En ese contexto, la figura de un tercero en discordia, José Antonio Pérez Tapia, resulta muy atractiva por provenir, no del aparato oficial, sino de la militancia anónima que conserva la ilusión por unas ideas de transformación, progreso y justicia en la sociedad, se adhiere a aquellos viejos ideales socialistas de justicia, igualdad y libertad que todavía no han sido pisoteados por los intereses del mercado y el sistema político que los favorece. Este candidato era, a todas luces, el perdedor por utópico de una confrontación que buscaba modificar antes el escaparate que la estructura del PSOE, y en la que ha resultado vencedora la apuesta del aparato. Yo hubiera estado entre los perdedores votantes de Tapias, satisfecho por haber tenido la oportunidad de manifestar mis preferencias perdedoras de manera tan inútil.
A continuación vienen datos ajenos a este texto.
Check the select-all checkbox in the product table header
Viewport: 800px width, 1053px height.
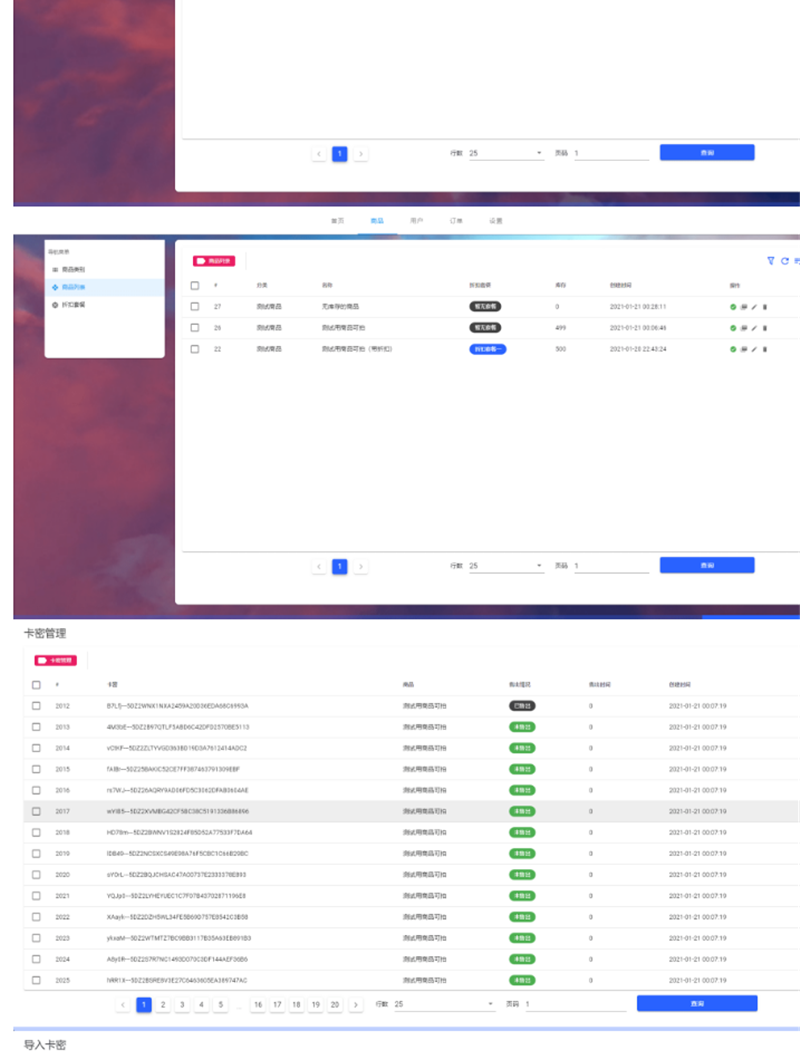click(x=197, y=284)
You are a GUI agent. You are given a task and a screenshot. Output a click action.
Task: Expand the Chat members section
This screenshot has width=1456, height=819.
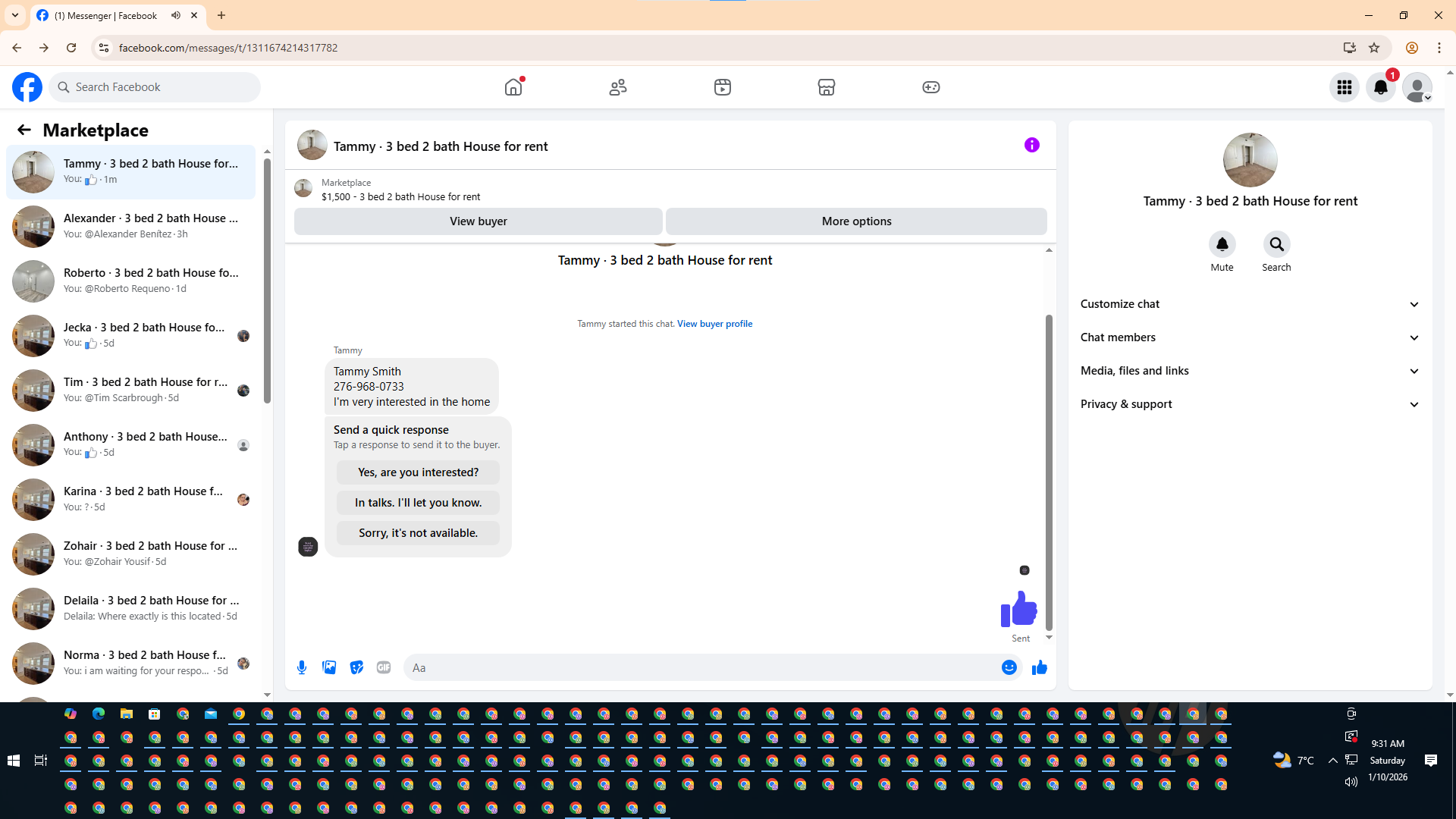click(x=1250, y=337)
Por eso, y con dos ejemplos basta, me atraen los perdedores. Suelen tener la razón de su parte y la ética de su perdición. No vencen, pero convencen, y sus convicciones arraigan más en el tiempo que los triunfos materiales de los poderosos. La humildad de unos frente a la arrogancia de otros no tiene comparación y hay que ser muy cínico para hacer de comparsa con el ganador. Así que, puestos a decidir, yo escojo siempre al perdedor. No lo puedo evitar.